**What you will do:** Only a number is expected: how many lines in the data below contain the word "ایران".

═════ Dataset entries

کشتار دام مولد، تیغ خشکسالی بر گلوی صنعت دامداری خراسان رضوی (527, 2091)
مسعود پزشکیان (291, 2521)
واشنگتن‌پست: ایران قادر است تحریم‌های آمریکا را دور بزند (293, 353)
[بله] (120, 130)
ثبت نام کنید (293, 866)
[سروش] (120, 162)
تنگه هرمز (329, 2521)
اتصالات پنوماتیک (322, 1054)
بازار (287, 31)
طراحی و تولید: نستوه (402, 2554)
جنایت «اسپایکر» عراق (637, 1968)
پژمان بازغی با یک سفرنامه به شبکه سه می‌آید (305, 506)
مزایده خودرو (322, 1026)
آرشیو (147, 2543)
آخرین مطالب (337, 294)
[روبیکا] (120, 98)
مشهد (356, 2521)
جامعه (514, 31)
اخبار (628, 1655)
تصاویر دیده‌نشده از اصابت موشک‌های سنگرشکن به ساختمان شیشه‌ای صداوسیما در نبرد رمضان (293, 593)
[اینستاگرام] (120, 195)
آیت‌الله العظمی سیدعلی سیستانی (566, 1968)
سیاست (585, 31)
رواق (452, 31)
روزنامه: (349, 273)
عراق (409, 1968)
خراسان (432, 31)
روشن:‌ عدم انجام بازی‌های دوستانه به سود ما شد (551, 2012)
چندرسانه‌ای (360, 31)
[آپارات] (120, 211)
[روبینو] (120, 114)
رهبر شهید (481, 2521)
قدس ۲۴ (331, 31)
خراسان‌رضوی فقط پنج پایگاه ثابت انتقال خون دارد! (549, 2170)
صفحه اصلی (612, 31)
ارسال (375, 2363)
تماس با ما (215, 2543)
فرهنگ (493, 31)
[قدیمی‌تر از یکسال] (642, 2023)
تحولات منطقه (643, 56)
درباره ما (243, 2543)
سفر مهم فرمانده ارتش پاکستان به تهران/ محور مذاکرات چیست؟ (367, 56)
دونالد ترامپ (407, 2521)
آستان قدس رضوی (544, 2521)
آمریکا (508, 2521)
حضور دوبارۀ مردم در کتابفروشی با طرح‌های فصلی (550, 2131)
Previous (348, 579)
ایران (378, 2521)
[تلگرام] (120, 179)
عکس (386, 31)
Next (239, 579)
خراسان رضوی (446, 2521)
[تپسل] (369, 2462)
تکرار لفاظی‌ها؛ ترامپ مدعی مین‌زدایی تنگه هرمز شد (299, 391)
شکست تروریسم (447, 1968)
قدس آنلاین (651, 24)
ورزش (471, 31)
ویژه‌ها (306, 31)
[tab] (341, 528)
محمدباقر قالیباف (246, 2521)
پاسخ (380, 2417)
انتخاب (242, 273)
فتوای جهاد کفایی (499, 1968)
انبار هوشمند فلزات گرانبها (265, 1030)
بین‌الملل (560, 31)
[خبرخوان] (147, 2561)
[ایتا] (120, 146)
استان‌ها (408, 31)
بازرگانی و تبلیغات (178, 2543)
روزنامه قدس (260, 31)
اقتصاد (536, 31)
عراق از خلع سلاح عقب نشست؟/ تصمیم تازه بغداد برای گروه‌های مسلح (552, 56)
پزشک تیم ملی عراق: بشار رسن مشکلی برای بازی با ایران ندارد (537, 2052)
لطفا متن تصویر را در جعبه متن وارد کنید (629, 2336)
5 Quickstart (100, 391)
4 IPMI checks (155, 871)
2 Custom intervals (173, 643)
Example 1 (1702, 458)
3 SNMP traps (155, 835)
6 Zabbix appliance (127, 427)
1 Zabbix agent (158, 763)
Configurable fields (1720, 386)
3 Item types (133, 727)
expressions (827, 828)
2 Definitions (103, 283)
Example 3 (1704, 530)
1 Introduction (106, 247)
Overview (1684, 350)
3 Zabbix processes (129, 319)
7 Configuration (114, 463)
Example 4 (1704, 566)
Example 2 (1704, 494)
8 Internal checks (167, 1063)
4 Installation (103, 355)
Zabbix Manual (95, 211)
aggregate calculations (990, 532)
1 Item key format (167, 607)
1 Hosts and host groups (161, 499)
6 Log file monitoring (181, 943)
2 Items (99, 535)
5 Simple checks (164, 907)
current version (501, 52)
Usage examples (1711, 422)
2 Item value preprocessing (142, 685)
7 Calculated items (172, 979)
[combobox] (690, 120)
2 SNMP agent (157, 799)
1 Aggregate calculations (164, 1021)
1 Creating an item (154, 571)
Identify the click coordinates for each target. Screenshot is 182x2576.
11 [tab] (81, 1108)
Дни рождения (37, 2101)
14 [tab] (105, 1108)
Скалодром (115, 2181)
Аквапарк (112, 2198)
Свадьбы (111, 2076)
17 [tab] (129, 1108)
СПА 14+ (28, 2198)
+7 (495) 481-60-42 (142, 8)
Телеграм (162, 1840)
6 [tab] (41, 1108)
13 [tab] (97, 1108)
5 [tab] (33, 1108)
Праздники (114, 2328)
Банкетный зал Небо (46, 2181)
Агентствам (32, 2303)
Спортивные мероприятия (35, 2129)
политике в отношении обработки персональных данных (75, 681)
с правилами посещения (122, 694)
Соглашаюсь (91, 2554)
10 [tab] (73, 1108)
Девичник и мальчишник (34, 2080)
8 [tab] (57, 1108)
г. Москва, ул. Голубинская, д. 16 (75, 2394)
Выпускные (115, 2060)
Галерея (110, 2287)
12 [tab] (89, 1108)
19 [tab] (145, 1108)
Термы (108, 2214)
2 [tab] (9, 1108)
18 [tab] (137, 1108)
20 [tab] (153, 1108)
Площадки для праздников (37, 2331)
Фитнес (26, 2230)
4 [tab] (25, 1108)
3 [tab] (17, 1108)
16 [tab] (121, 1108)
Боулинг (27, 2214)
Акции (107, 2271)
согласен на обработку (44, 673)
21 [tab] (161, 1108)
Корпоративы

══════════

**Result of this task:** 3